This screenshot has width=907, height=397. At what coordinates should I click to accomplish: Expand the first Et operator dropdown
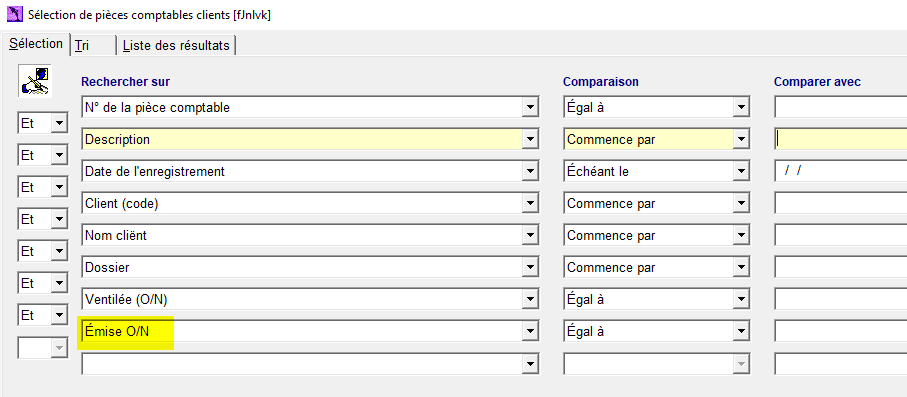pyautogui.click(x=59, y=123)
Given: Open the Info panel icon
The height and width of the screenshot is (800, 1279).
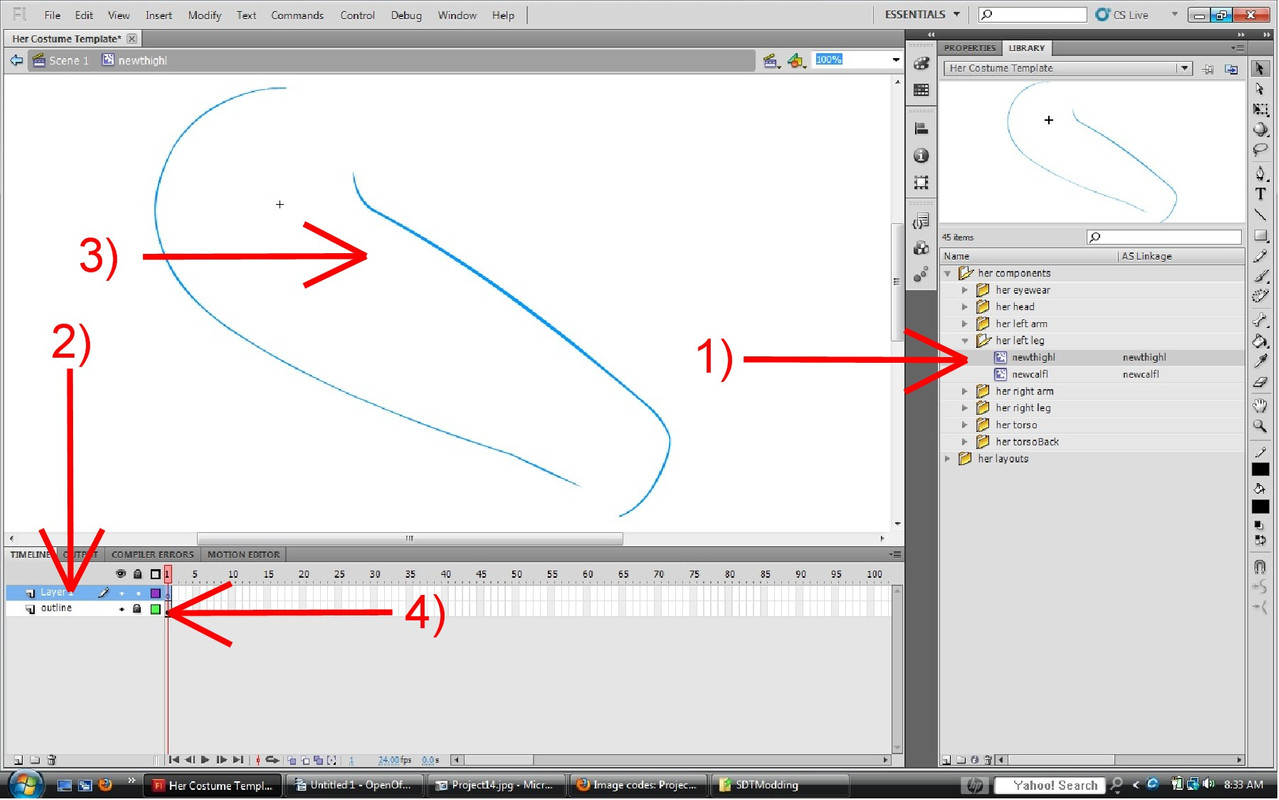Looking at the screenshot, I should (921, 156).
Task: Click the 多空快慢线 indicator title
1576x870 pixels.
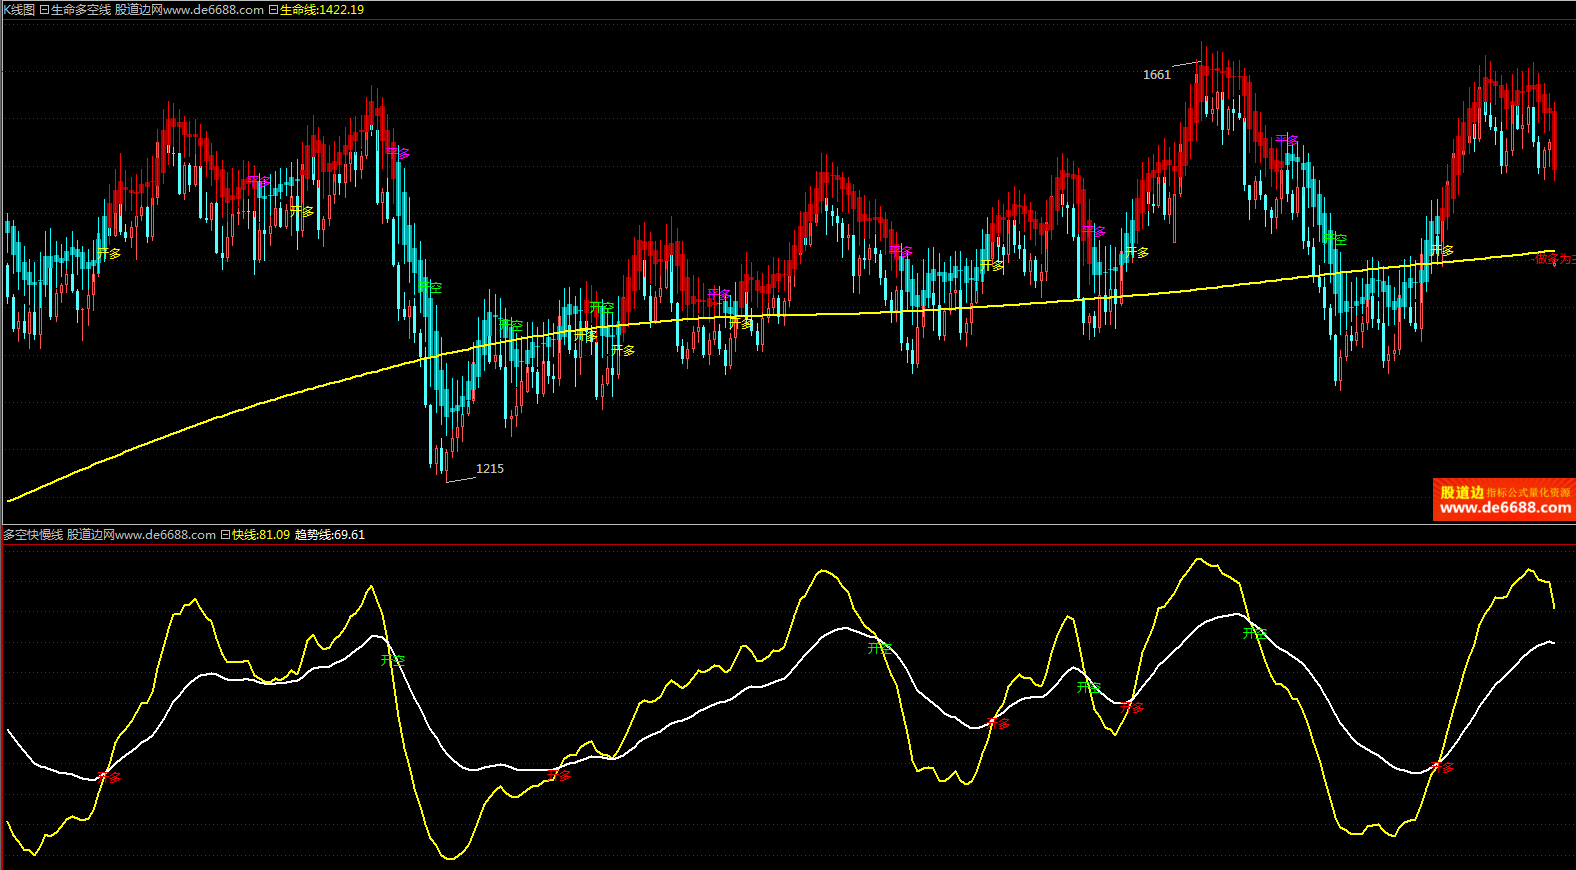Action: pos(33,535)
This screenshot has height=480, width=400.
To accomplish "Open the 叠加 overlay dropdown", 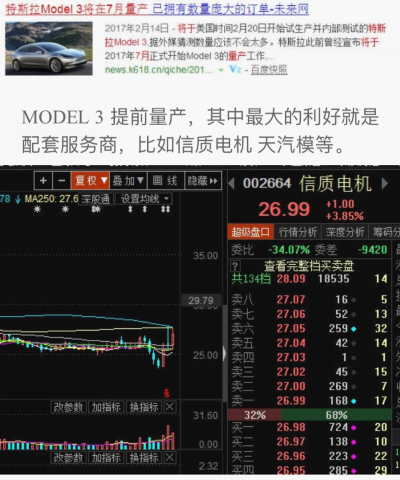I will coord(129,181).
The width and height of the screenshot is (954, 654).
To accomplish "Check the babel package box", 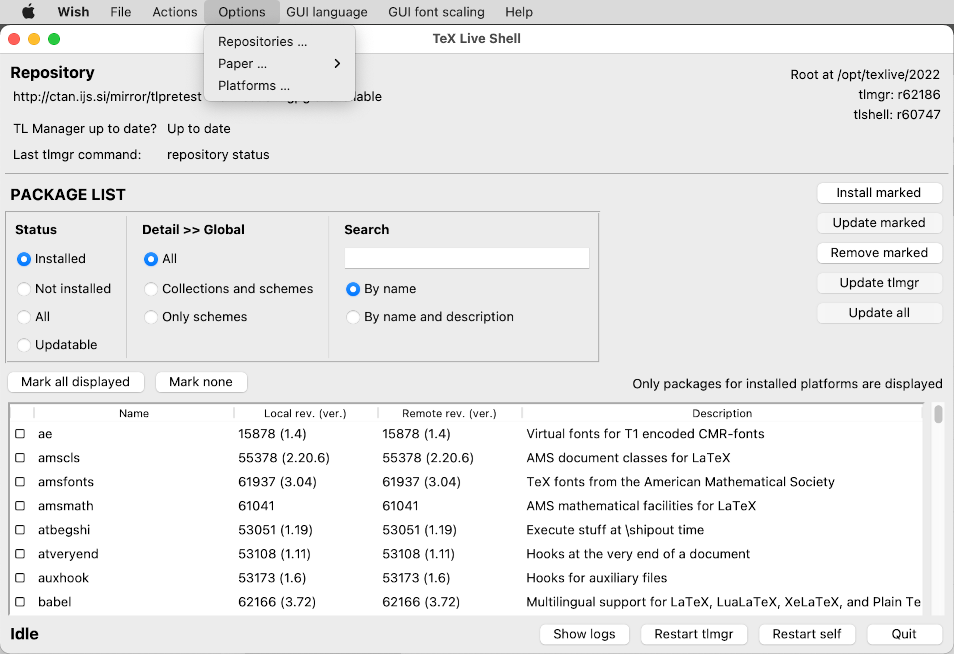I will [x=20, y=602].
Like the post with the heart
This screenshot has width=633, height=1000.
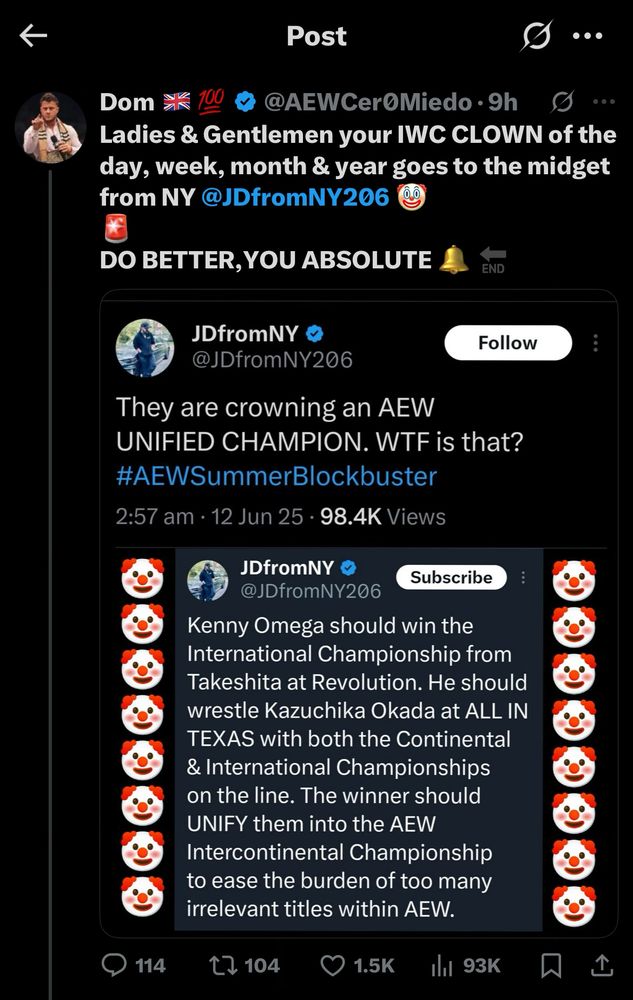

--- Description of the task ---
If a picture appears among the records, leave it out, and otherwise reproduce exactly every line from the first line through the one with "This screenshot has height=480, width=400.", both included.

--- Written reply ---
This screenshot has width=907, height=397. At what coordinates should I click to accomplish: Expand the first Et operator dropdown
pyautogui.click(x=59, y=123)
Given: Open the Info panel icon
The height and width of the screenshot is (800, 1279).
Looking at the screenshot, I should (921, 156).
Task: Click the 多空快慢线 indicator title
1576x870 pixels.
Action: pos(33,535)
This screenshot has height=480, width=400.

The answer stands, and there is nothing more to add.